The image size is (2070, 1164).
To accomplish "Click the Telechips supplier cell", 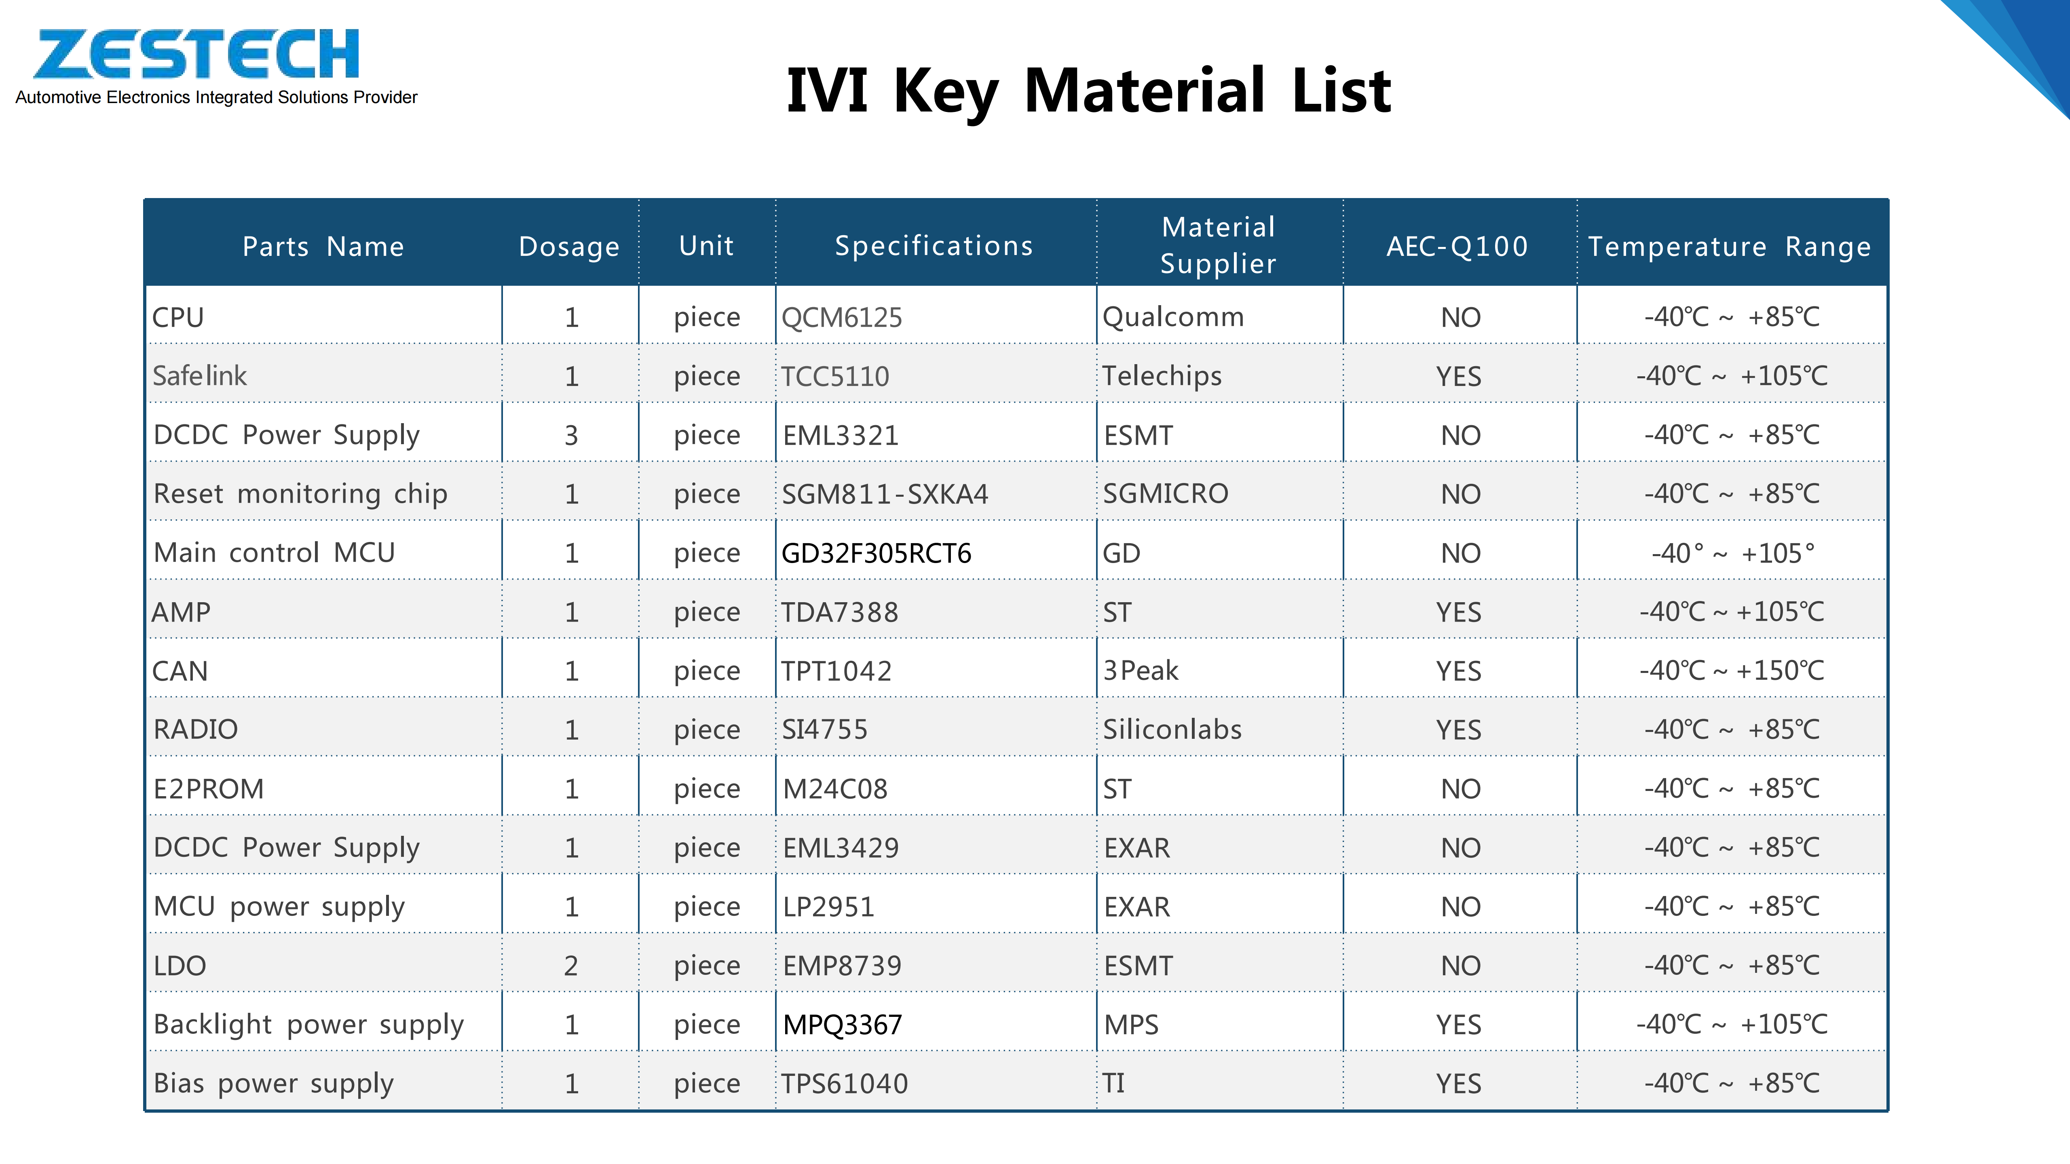I will click(x=1162, y=376).
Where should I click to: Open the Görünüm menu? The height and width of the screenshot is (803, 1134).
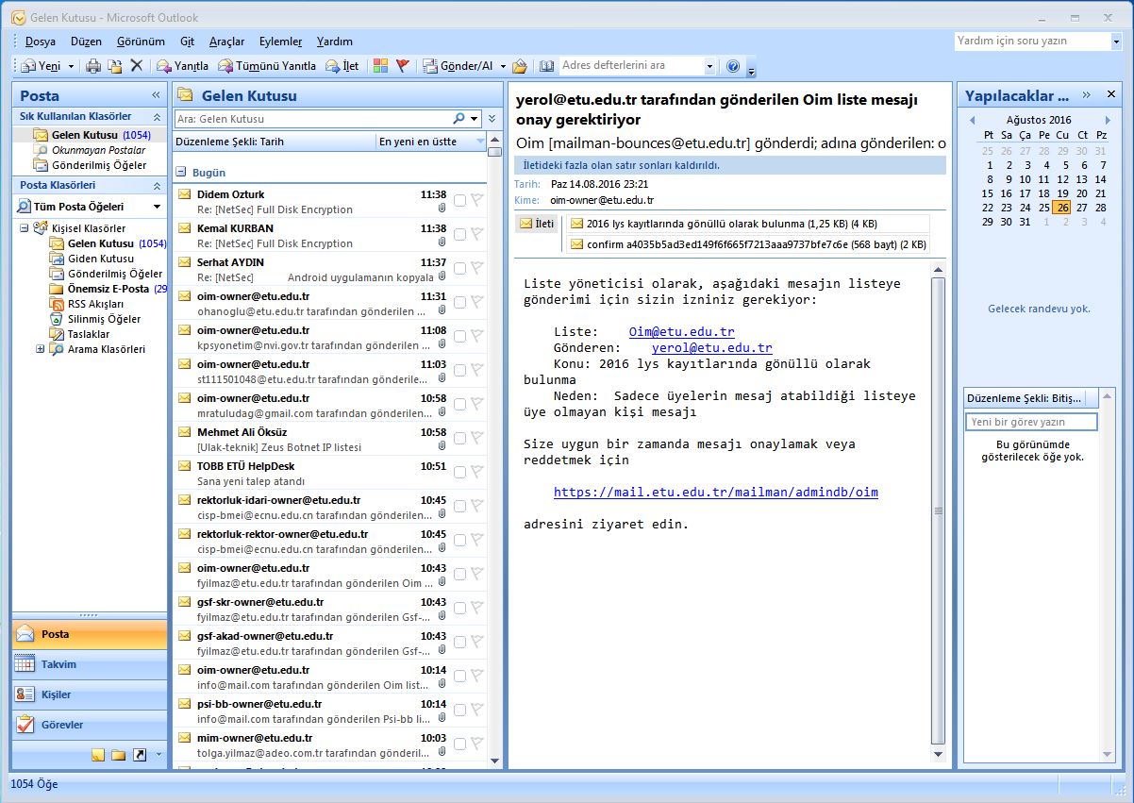coord(141,42)
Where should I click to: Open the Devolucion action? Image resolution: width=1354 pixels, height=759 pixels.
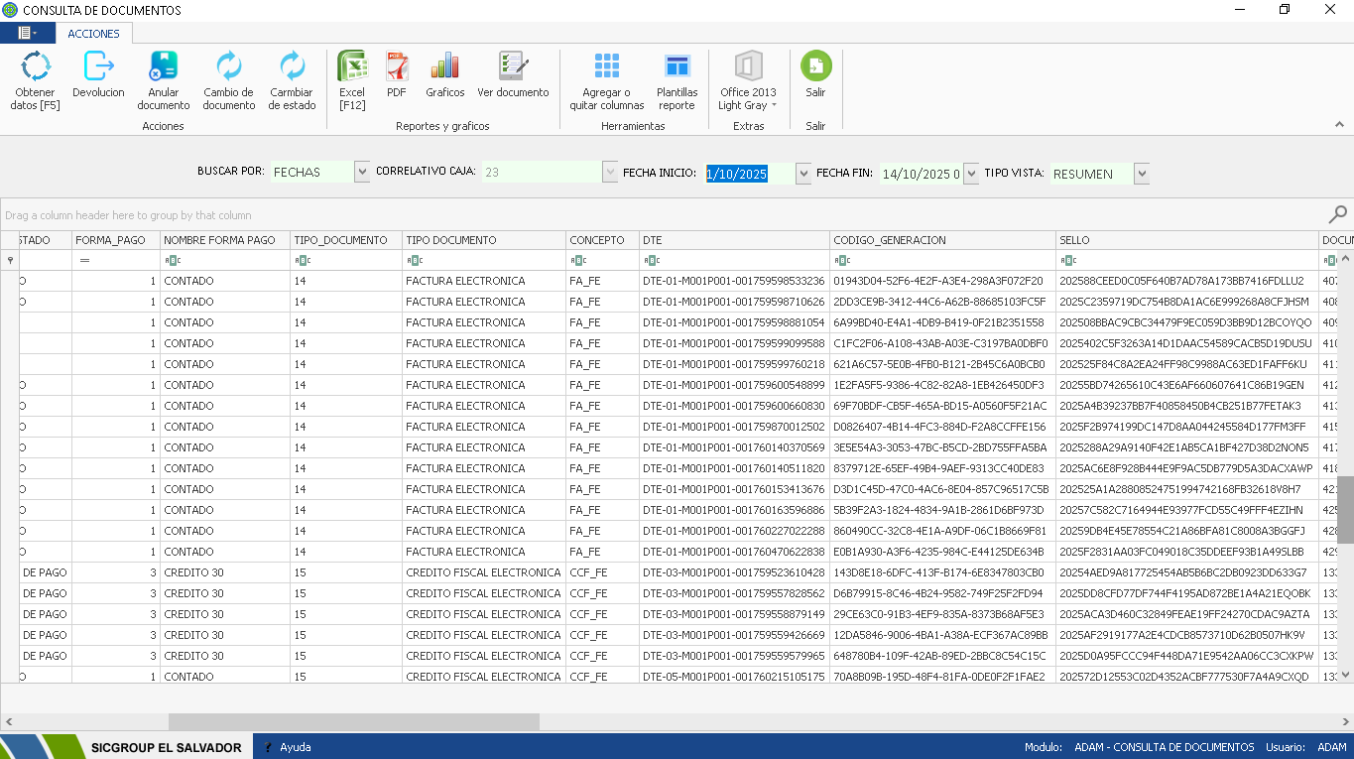(x=98, y=66)
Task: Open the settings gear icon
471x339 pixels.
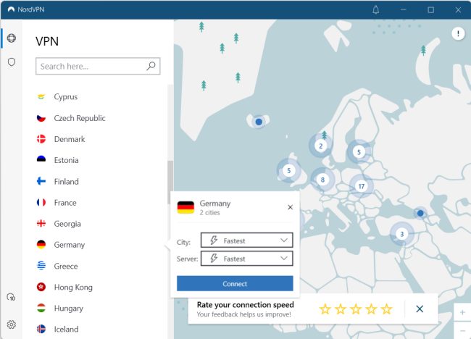Action: click(x=11, y=325)
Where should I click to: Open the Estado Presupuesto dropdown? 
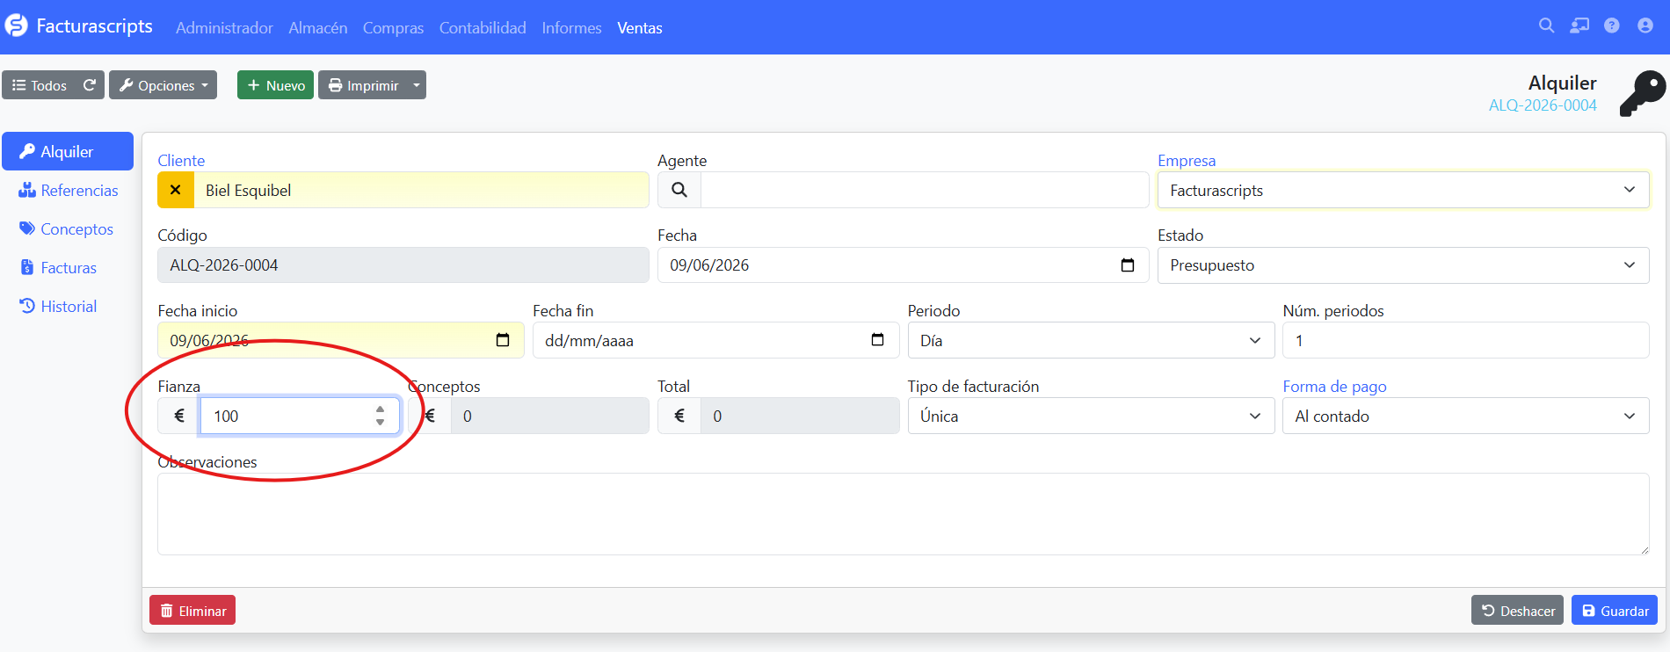pyautogui.click(x=1403, y=265)
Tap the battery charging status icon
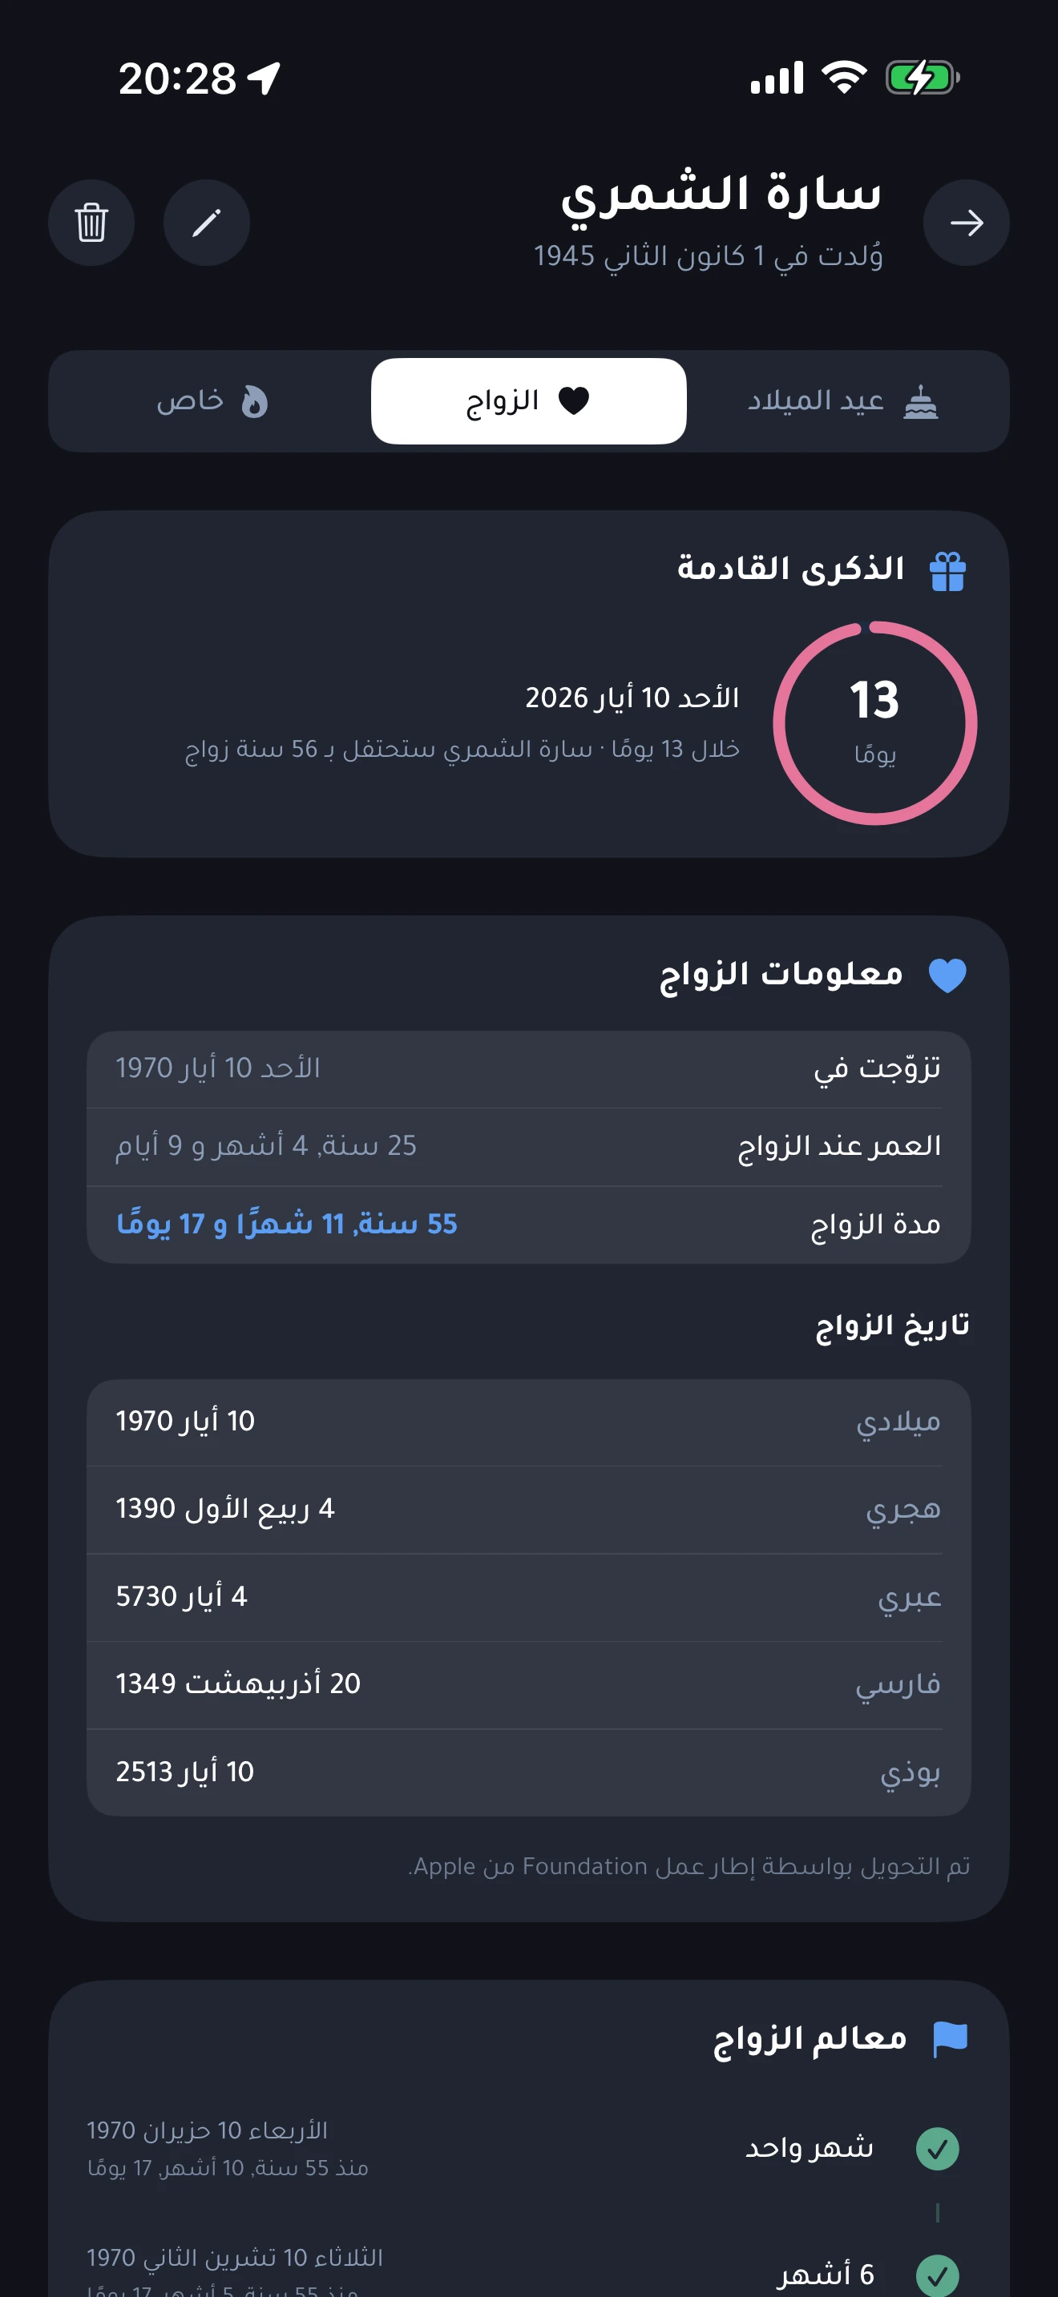This screenshot has width=1058, height=2297. pyautogui.click(x=922, y=78)
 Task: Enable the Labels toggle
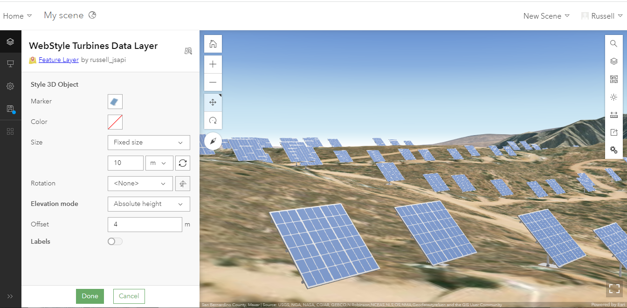115,241
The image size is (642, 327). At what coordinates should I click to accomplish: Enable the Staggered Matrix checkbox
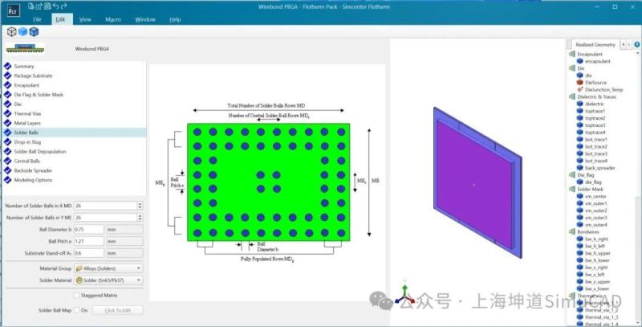(x=75, y=295)
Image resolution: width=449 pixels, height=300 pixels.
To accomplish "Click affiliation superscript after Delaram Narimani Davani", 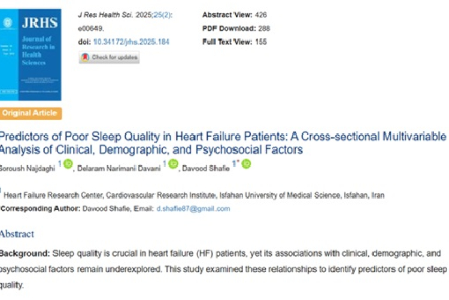I will pyautogui.click(x=165, y=163).
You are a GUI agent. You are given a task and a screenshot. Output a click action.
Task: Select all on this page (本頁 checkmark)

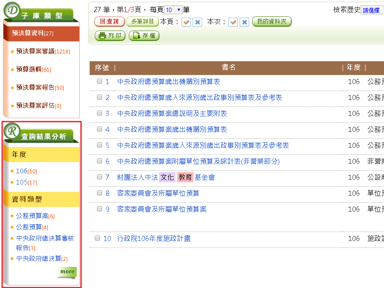[x=186, y=22]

-------------------------

Your instructions
Update the rows from the line containing "Where should I click to: Open the Görünüm" up to and including the line containing "pyautogui.click(x=1403, y=265)" by replacing "Where should I click to" with "Where do I click to" and leaving everything else unchanged. Omit the pictures from your answer.

Task output
Where do I click to: Open the Görünüm menu? The height and width of the screenshot is (803, 1134).
coord(141,42)
Where do I click to: Open the Devolucion action? Image resolution: width=1354 pixels, height=759 pixels.
(x=98, y=66)
Task: Open the settings gear icon
471x339 pixels.
Action: click(x=11, y=325)
Where do I click to: Open the Estado Presupuesto dropdown? 
pyautogui.click(x=1403, y=265)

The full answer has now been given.